Food for the Poor assists inmates to get early release


December 28, 2016
FILE Robin Mahfood

More than 300 former inmates were able to spend Christmas at home with their families, thanks to generous donors of the international relief and development organisation Food For The Poor (FFTP).

For 18 years, the charity has secured the release of non-violent offenders in Guyana, Haiti, Honduras and Jamaica by paying their accumulated fines at Christmas and at Easter.

Hundreds of the poor, including women, in the Caribbean and Latin America are imprisoned for minor offences because of their inability to pay their court fines, even though the amounts are minimal.

"These prisons can quickly become a black hole of despair, especially for someone locked up with murderers because they do not have the money to pay a fine for a minor offence," said Robin Mahfood, president/CEO of FFTP.

"Words do not convey the gratitude we have for our loving donors and staff who have not lost faith in a segment of people who are often forgotten or written off as a lost cause," said Mahfood.

In Jamaica, 21 non-violent prisoners were released from their cells. Four women were freed from the Fort Augusta Adult Correctional Centre, four men from Richmond Park, one man from Tamarind Farm, two men from Tower Street, and 10 men from the St Catherine Adult Correctional Centre.

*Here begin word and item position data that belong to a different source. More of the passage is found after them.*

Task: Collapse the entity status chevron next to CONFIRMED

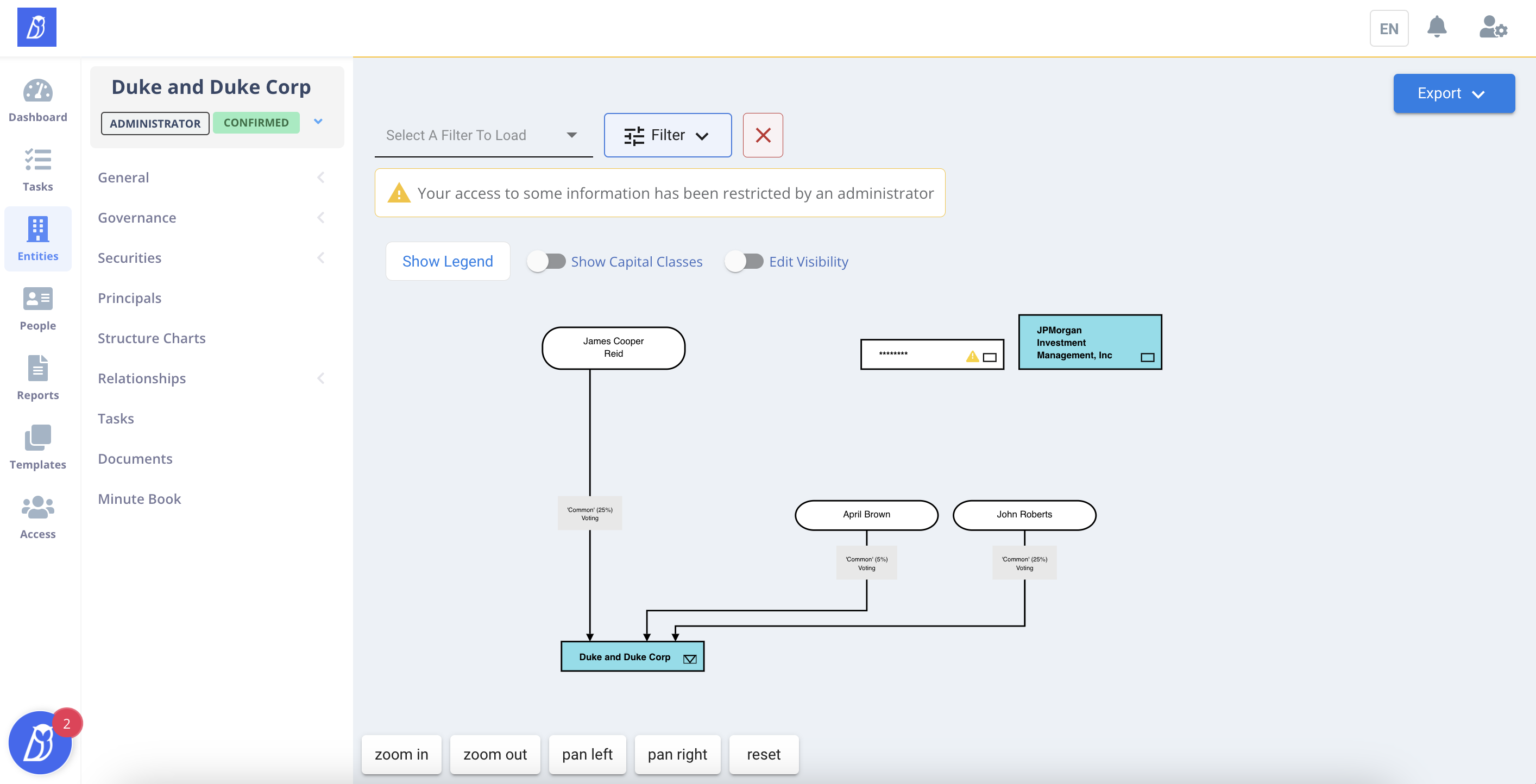Action: [x=318, y=121]

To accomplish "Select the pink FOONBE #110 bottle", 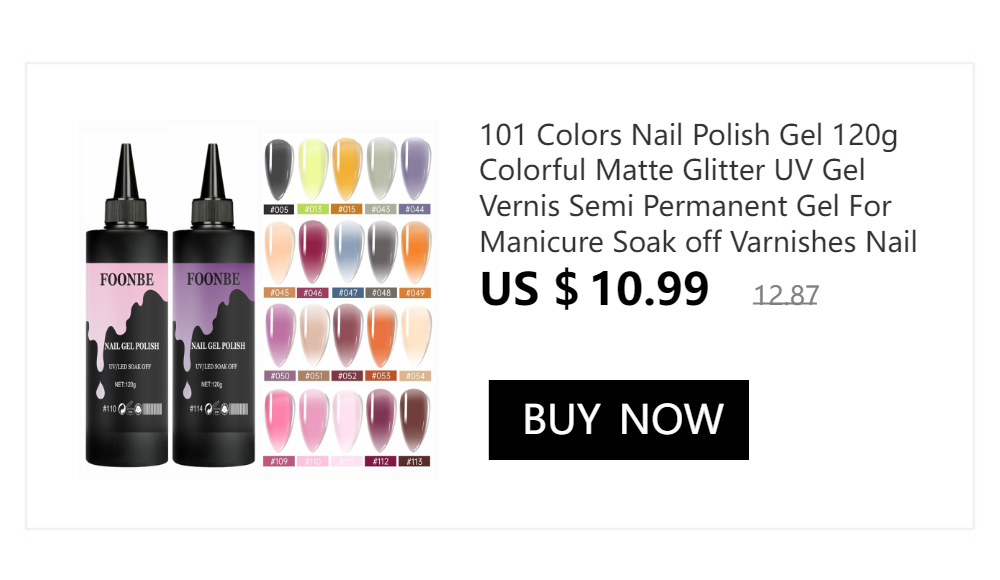I will tap(127, 305).
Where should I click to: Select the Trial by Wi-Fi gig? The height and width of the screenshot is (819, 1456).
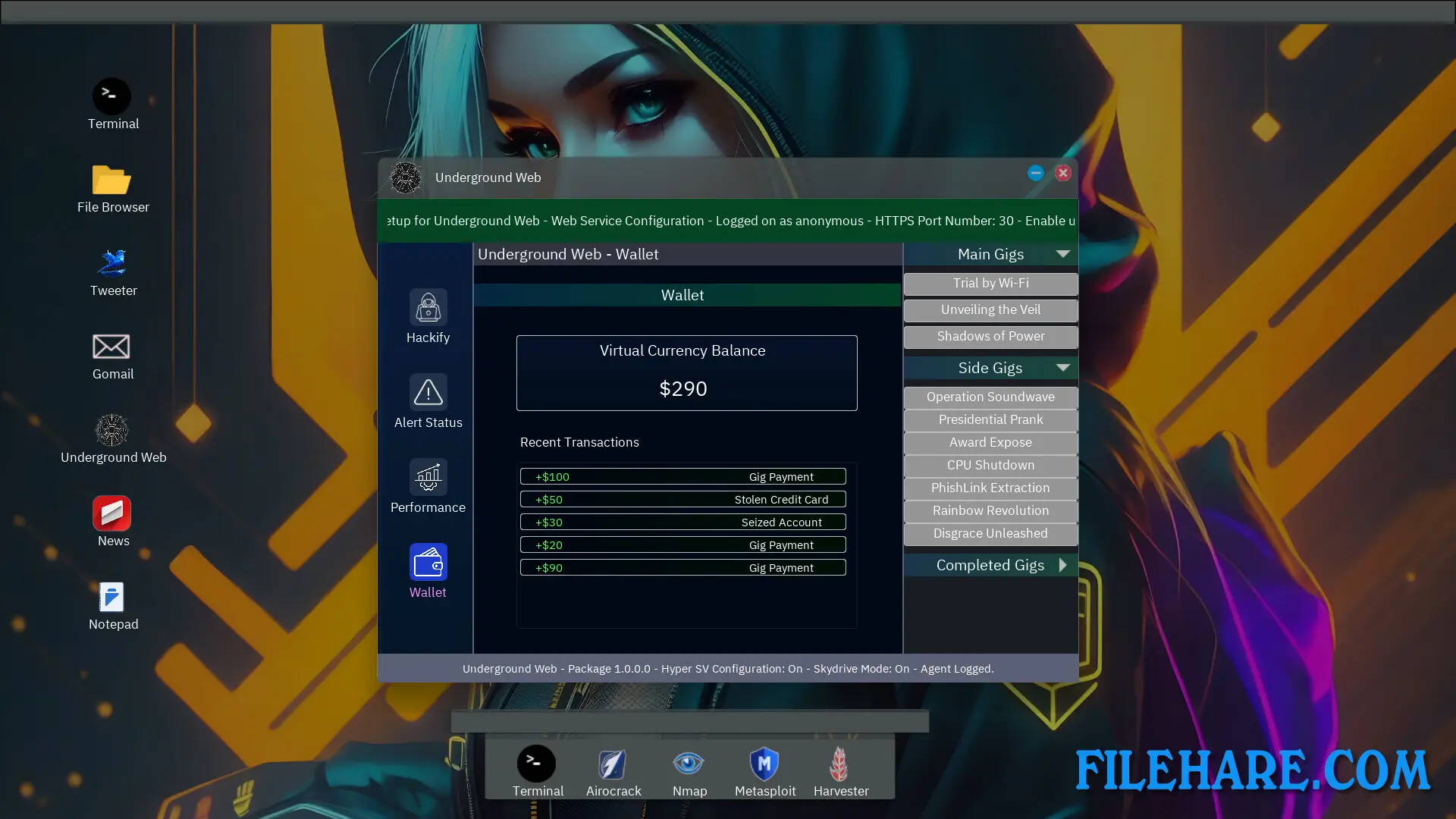point(990,283)
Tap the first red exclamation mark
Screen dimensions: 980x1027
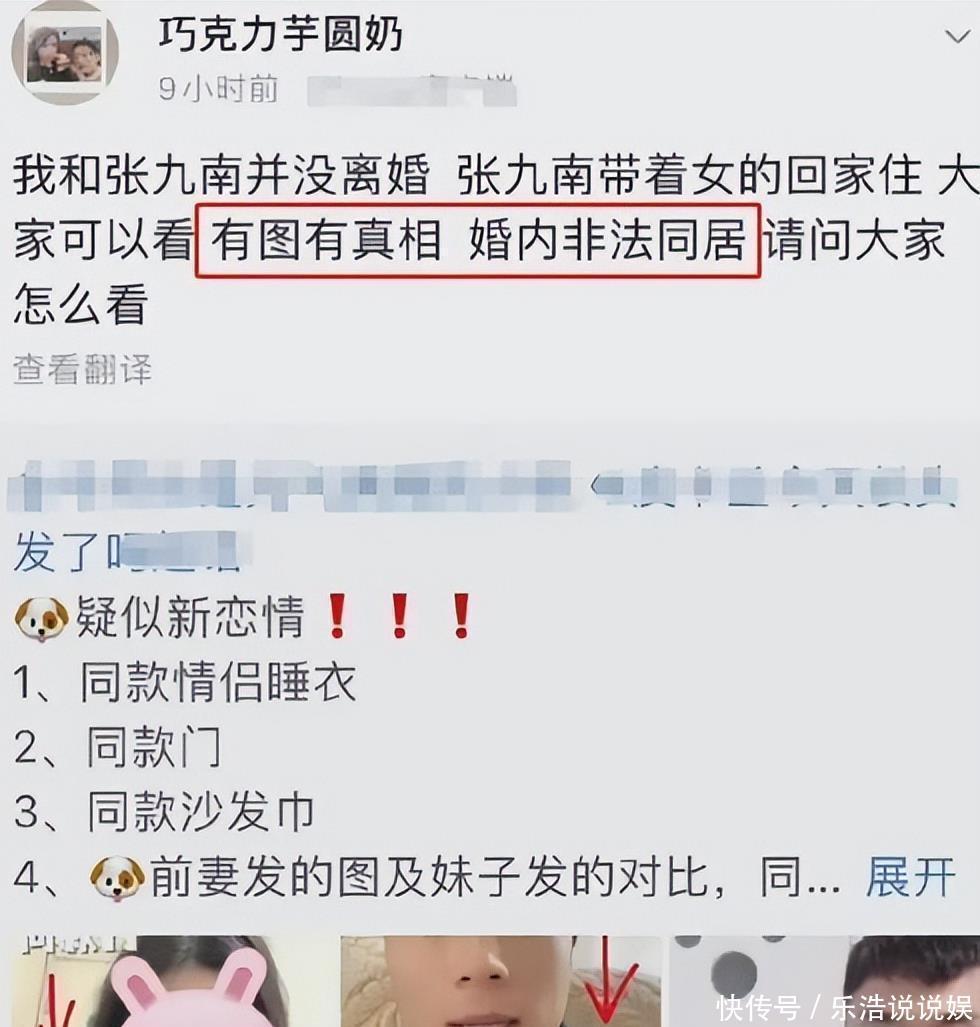pos(337,616)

Among the released is a 63-year-old bus driver who was placed behind bars on December 1 for not wearing the required bus uniform.

He was faced with two options for the offence: pay a fine of $32,000, or spend 60 days in prison. He opted to be jailed because he could not afford the fine.

"I have a daughter attending university, and college expenses are quite costly, but I want to give her a better life. This is why I didn't have the funds to pay the fine," he said.

"It has been hard in prison, especially when you think about not having the freedom you are used to. Being on lockdown is not easy."

When the man found out that FFTP had paid his outstanding fine for his early release, he said, "I feel good! I didn't have it to pay, and to know that people who don't know me would just do this for me, it makes me feel really good inside."

Immediately upon release from the different prisons, the former inmates were each greeted by FFTP staff who provided them with food, supplies and offered words of encouragement.